A Man’s Search For Meaning Book Review

A+Man%E2%80%99s+Search+For+Meaning+Book+Review

Mackenzie Dahl, Opinions

Just recently I read the book “Man’s Search For Meaning” Written by Viktor E. Frankl. The initial reason I chose to read this book was because of the similar interests the author and I both shared. Once I started to read the book, I realized that his experience was something incomprehensible from a perspective that has not lived it. The Author Viktor E. Frankl was a survivor of the Holocaust. When Viktor was 19 he studied medicine and the University Of Vienna medicine school, and he then went on to do many great things such as organizing youth counseling centers, and opening a private practice to study psychiatry.

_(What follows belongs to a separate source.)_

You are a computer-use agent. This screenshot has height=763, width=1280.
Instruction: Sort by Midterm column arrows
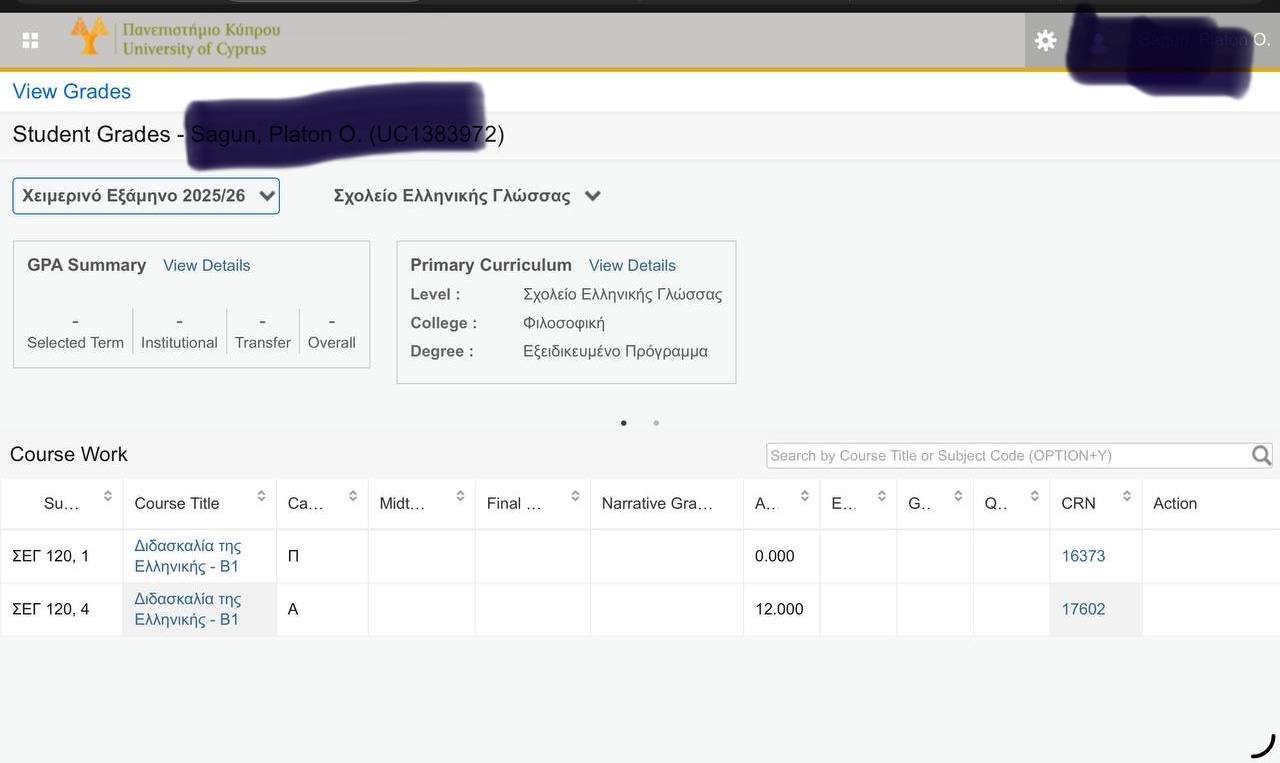pos(460,496)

Viktor E. Frankl had many negative experiences shape the way he viewed life. He also had much knowledge about the way the human brain reacts to certain situations. But I also feel that Frankl wants the reader to get an understanding that he was conscious of what he was being put through while having existential frustration.

The first 90 pages of the book Frankl discusses his experience as a Jew living in Austria during the second world war. He explains in detail the actions him and his peers took while arriving at the concentration camp. Frankl analyzed not only himself, but everyone else around him. He had noticed a cycle with 3 phases and explained the effects of each one. The reason I mention this is because Frankl was constantly alert and taught himself the cause and effects of simply being alive as a Jew. I believe it was important for Frankl to write a bibliography in the first half of “ A Mans’s Search For Meaning” in order to provide the reader a better understanding on his perspective on topics such as existentialism. 

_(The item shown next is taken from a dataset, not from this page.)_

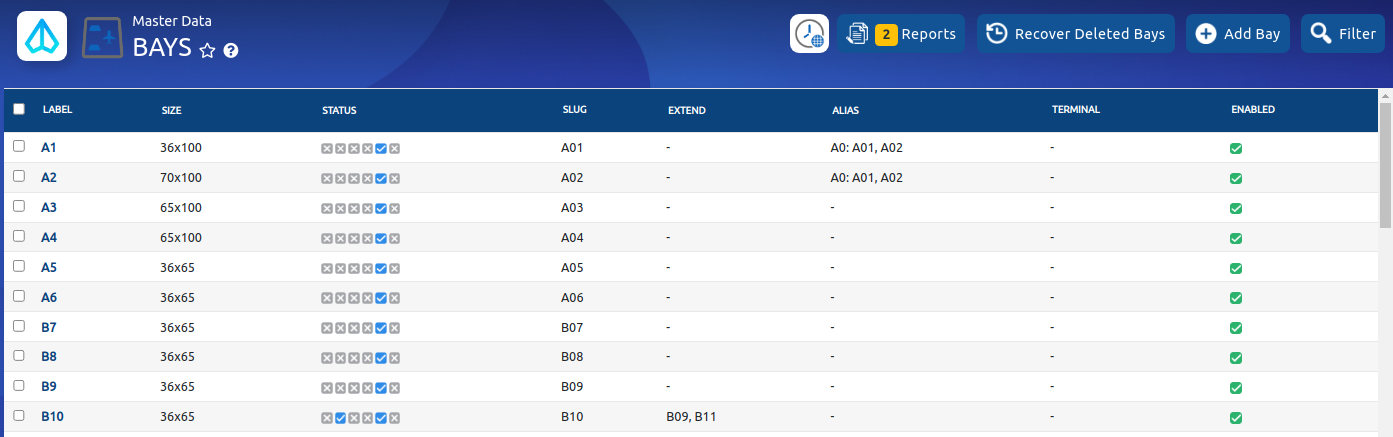Sort by the Size column header
1393x437 pixels.
click(171, 110)
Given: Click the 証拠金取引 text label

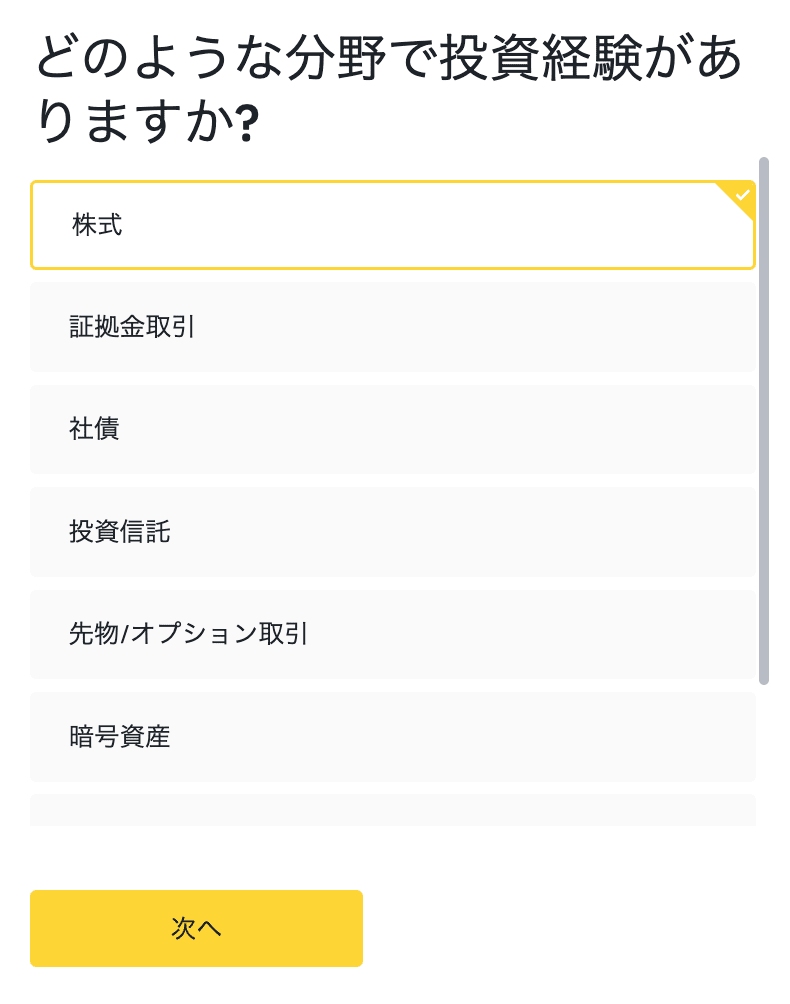Looking at the screenshot, I should tap(132, 327).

The last half of “A mans search for meaning” Frankl talks about his passion, logotherapy. He was a very motivated psychiatrist prior to being taken captive in Auschwitz, and after his experience, he had felt even more influenced to persist in his studies, Frankl explains logotherapy as “in comparison to psychoanalysis, is a method less retrospective and less introspective.” He believes there are very simple, and broad ways to discover our meaning in life. This is a very good book to read if you are interested in psychology, and existentialism. 

Frankl, Viktor E. (Viktor Emil), 1905-1997 author. Man’s Search for Meaning : an Introduction to Logotherapy. Boston :Beacon Press, 1962.